Conor… ¡Este sí que era todo un hombre! Nunca estaba detrás de la puerta cuando pasaba por la calle una chica guapa. Se crió alto y robusto como su padre, y aunque ganaba a todos en beber y en fuerza física, su verdadera fuerza radicaba en su afabilidad. Cuando aquel muchacho cantaba, los ángeles lloraban de emoción, y había música en sus poemas, que sólo veíamos Dary y yo, porque no era hombre de vanaglorias.

La herrería del señor Lambe recibía a una procesión incesante de muchachas que hacían reparar cosas que no estaban averiadas. Hasta las muchachas protestantes andaban tras él. Pero Conor jamás hizo nido con un solo pájaro; sus ojos miraban más allá del horizonte. Llegó a maestro herrero, parigual del señor Lambe, y como éste envejecía y trabajaba mucho menos que antes, el gobierno de la herrería pesaba en buena parte sobre Conor. A Josiah Lambe le había sobrevenido la calamidad de engendrar cuatro hijas, únicamente, y de que las cuatro se casaran con labradores; de modo que se rumoreaba insistentemente que la herrería pasaría a manos de Conor. Entre amo y mozo existía ese lazo especial que se forma entre hombres que han trabajado mucho tiempo codo a codo, labrando el hierro.

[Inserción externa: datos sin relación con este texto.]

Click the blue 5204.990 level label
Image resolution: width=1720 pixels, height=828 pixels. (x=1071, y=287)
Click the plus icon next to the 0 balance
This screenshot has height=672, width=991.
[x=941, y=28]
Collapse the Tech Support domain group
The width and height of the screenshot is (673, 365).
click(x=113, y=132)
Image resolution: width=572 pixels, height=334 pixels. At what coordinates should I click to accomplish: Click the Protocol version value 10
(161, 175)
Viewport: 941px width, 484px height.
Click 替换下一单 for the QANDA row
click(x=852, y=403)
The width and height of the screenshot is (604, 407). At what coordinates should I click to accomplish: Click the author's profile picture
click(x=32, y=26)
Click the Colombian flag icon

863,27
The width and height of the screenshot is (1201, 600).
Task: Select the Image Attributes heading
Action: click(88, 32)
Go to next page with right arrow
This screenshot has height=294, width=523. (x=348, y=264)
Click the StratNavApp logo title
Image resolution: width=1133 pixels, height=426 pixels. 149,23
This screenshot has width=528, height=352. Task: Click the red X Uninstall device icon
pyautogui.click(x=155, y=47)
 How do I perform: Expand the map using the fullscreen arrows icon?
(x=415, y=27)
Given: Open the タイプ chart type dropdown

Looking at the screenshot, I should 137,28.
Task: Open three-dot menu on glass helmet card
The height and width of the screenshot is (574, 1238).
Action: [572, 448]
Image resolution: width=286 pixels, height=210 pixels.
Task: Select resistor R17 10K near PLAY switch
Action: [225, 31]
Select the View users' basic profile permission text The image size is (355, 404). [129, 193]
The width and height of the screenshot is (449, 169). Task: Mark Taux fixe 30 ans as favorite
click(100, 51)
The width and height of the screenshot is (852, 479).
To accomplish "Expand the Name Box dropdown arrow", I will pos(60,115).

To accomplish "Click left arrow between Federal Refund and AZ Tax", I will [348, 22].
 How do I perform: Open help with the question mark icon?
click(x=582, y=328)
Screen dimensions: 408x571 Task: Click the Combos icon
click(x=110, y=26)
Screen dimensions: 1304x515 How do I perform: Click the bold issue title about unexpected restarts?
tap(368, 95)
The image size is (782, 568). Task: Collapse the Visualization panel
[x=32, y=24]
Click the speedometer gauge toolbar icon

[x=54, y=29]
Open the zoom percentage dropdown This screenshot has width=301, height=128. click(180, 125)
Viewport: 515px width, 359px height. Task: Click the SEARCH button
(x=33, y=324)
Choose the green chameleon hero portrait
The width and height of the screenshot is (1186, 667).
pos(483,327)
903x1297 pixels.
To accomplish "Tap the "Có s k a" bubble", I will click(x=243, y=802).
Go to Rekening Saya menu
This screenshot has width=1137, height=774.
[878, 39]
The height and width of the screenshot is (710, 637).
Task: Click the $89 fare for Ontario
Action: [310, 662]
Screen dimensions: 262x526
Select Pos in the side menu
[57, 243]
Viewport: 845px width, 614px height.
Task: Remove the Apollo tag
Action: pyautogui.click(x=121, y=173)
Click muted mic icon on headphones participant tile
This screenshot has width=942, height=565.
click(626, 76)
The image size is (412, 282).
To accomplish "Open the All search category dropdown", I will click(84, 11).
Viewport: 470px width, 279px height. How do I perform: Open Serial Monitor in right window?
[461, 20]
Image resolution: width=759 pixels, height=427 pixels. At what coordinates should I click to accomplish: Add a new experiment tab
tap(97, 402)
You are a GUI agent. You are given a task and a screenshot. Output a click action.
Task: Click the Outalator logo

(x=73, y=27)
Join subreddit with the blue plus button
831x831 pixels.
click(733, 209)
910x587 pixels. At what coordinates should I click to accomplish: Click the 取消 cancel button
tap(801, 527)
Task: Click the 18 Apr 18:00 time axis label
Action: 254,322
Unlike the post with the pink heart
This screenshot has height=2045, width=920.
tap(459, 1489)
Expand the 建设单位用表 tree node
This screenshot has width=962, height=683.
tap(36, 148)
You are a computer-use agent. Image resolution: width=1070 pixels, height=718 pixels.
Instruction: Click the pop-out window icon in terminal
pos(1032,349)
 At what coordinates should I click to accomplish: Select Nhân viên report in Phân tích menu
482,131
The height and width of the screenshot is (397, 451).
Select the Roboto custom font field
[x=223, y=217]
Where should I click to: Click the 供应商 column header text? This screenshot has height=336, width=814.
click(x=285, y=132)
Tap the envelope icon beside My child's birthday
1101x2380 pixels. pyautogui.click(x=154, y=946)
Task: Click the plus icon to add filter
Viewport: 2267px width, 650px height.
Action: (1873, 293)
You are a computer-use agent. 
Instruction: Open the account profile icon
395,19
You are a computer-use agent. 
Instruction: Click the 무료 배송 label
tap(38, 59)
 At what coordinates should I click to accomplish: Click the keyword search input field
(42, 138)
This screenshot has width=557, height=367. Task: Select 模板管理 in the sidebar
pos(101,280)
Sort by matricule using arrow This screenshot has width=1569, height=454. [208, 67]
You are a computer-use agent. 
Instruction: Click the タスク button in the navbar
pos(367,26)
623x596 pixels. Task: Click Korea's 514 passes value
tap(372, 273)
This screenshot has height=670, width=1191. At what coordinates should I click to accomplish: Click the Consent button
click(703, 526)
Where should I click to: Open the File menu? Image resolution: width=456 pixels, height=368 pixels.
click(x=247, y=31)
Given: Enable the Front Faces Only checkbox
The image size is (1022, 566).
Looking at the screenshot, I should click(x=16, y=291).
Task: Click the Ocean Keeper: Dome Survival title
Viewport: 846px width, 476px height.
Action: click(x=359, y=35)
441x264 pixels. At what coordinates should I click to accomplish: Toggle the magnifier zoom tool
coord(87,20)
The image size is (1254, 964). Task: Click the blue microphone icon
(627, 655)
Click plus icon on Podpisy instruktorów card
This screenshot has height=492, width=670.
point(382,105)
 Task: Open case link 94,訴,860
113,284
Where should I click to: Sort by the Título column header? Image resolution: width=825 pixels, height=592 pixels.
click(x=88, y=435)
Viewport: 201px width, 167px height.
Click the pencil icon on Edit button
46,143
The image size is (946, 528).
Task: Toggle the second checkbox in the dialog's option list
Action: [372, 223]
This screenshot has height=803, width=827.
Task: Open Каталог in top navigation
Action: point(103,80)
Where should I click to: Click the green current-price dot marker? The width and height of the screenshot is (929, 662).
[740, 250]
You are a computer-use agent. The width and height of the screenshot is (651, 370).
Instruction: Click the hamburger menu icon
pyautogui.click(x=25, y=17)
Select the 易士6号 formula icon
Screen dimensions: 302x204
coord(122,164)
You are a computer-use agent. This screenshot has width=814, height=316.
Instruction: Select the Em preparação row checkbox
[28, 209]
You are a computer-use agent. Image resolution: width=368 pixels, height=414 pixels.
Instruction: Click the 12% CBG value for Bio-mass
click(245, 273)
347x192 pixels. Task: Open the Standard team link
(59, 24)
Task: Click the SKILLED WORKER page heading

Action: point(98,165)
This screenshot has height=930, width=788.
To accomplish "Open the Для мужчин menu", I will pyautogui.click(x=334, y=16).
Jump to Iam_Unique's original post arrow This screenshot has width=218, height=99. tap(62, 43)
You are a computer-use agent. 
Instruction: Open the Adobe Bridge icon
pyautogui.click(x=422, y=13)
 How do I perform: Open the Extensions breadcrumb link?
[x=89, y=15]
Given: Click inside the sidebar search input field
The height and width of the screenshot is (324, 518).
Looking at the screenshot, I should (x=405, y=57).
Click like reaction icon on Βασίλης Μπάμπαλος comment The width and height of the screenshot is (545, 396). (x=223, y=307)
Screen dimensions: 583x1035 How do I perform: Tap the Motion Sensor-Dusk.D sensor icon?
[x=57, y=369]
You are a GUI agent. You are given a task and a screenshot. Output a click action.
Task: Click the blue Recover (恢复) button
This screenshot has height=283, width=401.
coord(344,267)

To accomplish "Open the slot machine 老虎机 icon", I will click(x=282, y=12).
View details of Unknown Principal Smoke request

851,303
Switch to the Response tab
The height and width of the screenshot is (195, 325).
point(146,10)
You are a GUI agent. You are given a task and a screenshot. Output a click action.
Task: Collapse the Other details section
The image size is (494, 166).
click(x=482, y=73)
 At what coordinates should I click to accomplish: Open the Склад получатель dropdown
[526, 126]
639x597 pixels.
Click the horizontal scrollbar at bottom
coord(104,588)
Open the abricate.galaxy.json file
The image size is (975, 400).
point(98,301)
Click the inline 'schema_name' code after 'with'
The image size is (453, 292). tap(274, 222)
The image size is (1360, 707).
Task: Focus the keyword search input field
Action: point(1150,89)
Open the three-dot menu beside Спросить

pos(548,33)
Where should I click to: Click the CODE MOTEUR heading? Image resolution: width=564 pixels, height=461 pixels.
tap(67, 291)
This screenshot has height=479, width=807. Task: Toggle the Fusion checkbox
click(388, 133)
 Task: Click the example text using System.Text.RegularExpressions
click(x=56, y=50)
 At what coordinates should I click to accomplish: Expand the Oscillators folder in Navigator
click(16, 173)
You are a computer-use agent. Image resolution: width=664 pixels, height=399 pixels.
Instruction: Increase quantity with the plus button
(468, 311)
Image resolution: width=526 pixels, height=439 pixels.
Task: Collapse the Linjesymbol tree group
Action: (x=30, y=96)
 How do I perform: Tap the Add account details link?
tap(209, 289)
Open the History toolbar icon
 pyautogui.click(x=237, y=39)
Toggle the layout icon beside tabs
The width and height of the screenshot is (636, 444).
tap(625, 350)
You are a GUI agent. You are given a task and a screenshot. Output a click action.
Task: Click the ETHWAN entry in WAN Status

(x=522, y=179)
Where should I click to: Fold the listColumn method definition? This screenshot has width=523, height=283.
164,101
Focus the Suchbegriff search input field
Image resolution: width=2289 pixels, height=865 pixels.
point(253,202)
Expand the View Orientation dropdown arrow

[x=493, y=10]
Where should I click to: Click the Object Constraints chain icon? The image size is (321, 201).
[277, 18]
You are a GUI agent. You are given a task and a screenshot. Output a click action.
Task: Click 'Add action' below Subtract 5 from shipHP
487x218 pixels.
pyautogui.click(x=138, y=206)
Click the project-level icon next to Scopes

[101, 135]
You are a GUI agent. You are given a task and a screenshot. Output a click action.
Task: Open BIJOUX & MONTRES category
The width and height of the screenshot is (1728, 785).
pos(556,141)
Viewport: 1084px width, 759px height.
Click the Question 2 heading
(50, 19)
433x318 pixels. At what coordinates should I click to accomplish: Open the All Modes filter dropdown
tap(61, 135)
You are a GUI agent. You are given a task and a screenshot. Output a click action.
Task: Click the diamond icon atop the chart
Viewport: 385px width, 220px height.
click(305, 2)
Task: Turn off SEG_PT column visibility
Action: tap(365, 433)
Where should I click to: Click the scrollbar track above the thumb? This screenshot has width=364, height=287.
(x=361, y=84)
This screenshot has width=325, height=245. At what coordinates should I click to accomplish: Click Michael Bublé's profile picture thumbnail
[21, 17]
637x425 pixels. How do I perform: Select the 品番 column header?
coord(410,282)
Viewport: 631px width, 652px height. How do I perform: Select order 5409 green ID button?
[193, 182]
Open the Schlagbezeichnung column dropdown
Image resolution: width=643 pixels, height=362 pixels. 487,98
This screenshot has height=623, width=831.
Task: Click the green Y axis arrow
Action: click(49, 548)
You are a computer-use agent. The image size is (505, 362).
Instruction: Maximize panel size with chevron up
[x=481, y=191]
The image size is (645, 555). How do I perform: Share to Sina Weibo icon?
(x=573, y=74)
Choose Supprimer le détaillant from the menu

Solíamos reunimos por las noches en la shebeen, la taberna clandestina, o en la taberna legal con la hermandad de bebedores, y jugábamos a los naipes, o a las carreras de galgos de la ciudad, o a cualquier cosa que se pudiera jugar. Procediendo de Armagh, los Larkin habían traído el juego de bolos por la calle, y cuando Tomas dejó de practicar este deporte, Conor pasó a ser el campeón indiscutible en el arte de lanzar las dos bolas, de casi un kilogramo de peso cada una, por la pista que iba desde la parte alta hasta el Ayuntamiento. También sobre esto hacíamos apuestas, desplumando a los invasores que pretendían arrebatar el trono a Conor.